§ **To be done**
Select every line in the entries below that contains the word "should" and copy each of those lines.

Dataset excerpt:
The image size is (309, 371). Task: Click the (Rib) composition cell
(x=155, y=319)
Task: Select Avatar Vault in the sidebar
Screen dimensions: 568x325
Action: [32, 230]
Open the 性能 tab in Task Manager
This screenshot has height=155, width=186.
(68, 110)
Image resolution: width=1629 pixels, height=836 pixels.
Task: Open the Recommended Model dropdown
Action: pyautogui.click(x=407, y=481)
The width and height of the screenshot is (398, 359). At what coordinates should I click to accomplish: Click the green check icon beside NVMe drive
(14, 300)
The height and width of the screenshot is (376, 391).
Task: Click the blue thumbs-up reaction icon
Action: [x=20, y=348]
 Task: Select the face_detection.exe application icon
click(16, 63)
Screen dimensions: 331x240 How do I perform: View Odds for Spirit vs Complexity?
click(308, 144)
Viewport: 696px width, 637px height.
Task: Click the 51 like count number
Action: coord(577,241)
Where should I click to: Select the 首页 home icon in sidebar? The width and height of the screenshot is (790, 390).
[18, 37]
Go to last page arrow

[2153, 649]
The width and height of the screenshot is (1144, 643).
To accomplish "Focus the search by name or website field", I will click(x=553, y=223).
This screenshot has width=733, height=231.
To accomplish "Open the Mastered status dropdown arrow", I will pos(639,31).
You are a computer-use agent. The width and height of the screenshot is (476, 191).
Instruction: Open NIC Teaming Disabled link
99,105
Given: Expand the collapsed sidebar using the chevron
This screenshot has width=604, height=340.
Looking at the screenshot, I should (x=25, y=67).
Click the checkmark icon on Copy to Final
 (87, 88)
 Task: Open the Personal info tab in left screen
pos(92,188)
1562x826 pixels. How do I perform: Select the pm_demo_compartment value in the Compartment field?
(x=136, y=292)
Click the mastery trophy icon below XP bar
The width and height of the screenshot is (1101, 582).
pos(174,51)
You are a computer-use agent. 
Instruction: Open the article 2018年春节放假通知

§ **Result**
The width and height of the screenshot is (398, 359). At what coordinates should I click to accomplish: Click the green check icon beside NVMe drive
Where should I click to: Select the 首页 home icon in sidebar? The width and height of the screenshot is (790, 390).
Looking at the screenshot, I should (x=25, y=67).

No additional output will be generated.